とはいってもそれはもちろん、アビダルマの思想がシャカムニ・ブッダの教えのまどかでかたよりのない理解継承、発展であるということではない。しばしば批判されるように、アビダルマには、あまりにもアーガマ経典の語句の端々にとらわれていると思われる点もあり、また伝統的・保守的に過ぎて、あるいは分析的・形式的に過ぎて、思想の清新さ溌溂さを失っていることも認めなければならない。それが、ほとけのことばにとらわれてほとけの精神を笑うな、という大乗仏教の叫びを呼び起こしたゆえんともなったのである。われわれはただ先入観にとらわれず、アビダルマ思想の長所も欠点もありのままに見ていかねばならないと思うし、それがアビダルマ思想の現代にもつ意義を明らかにすることであると思う。

角川書店、櫻部建、上山春平『仏教の思想2 存在の分析〈アビダルマ〉』P22-24

「非体系的なアーガマ経典の内容から、仏教の基礎的な観念を引き出し、それを組み立てて、壮大な思想的建築物に仕上げたのは、たしかにアビダルマ論師の功績であった。彼らのこの仕事がなかったら、のちの中観説・瑜伽唯識説などの大乗仏教哲学の出現のしかたも、よほど違ったものになっていたであろうと思われる。」

これは非常に重要な指摘です。アビダルマが無ければ大乗の思想も生まれてこなかったかもしれなかったのです。

そしてもう一人の著者上山春平氏も文庫版の序で次のように述べています。

私がなぜこれほどまでにアビダルマにこだわったのかといえば、たんに私がそれを学んでみたいという思いを強くもっていたから、というだけではなかった。仏教思想は、ブッダに発し、小乗仏教から大乗仏教へと展開するのだが、アビダルマは小乗と大乗の接点に位置する。だから、この接点に立てば、小乗を経てブッダのもともとの思想へさかのぼる道を展望できるばかりではなく、そこから大乗へ通じる道を展望することもできるのではないか。つまり、アビダルマは、ブッダの出現以来千年ばかりのあいだにインドで展開された仏教思想の世界を、最も広い視野でとらえることのできる展望台として役立てることができるのではないか。そう考えたのだ。
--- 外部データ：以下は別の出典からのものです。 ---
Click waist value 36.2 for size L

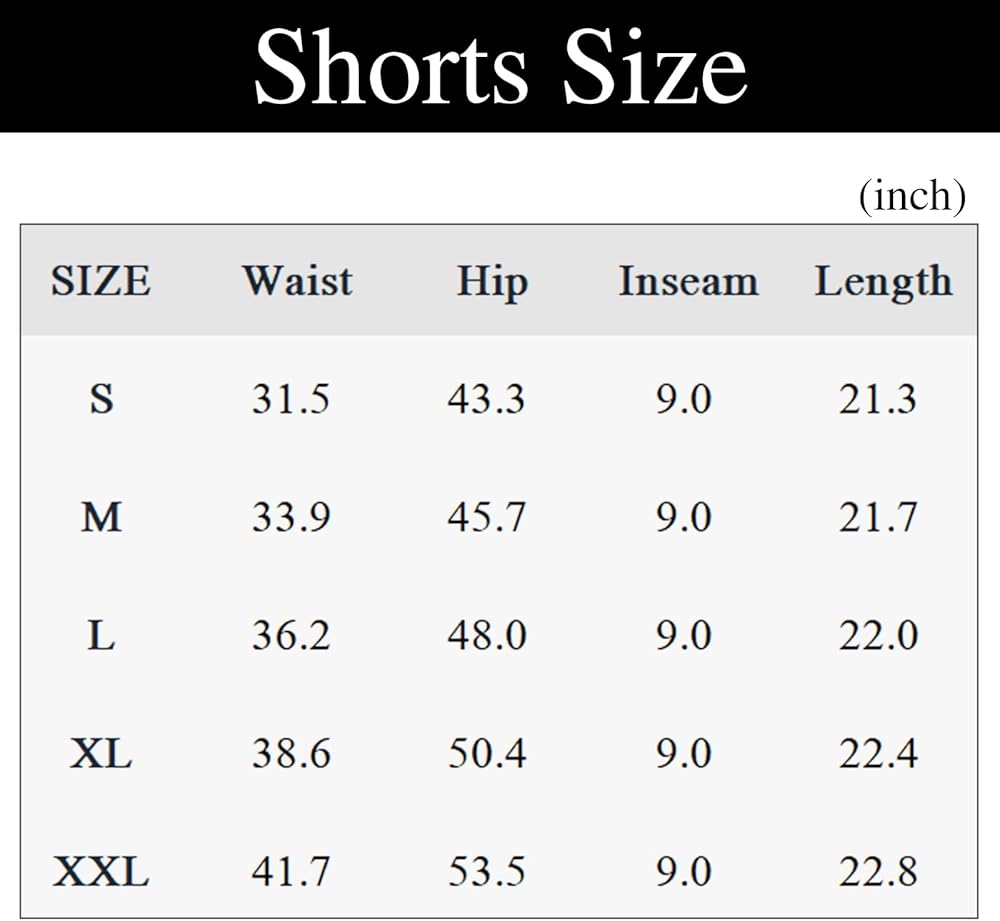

角川書店、櫻部建、上山春平『仏教の思想2 存在の分析〈アビダルマ〉』P8

なるほど。こう考えてみるとこれまで煩瑣で近寄りがたい存在だったアビダルマが違って見えてきますよね。やはり何を学ぶにしても、なぜそれを学ばなければならないのかがはっきりしないとなかなかモチベーションが上がりません。ですがこうはっきりとアビダルマの意義がわかると、「おぉ、それならやってみる価値あるかも」という気持ちになるというものです。

本編の解説もこうした「なぜアビダルマは重要なのか」「なぜアビダルマの思想が生まれたのか」という視点と共に語られますのでとても興味深く読み進めることができます。もちろん、そうは言ってもアビダルマはアビダルマ。たしかに専門用語も多く難解ではあります。ですがこれまでとは違った感覚でアビダルマについて学ぶことができるおすすめの参考書であることに間違いありません。ぜひぜひおすすめしたい一冊です。

以上、「『仏教の思想2 存在の分析〈アビダルマ〉』~なぜアビダルマや倶舎論は大切なのか。その意義は?おすすめ解説書!」でした。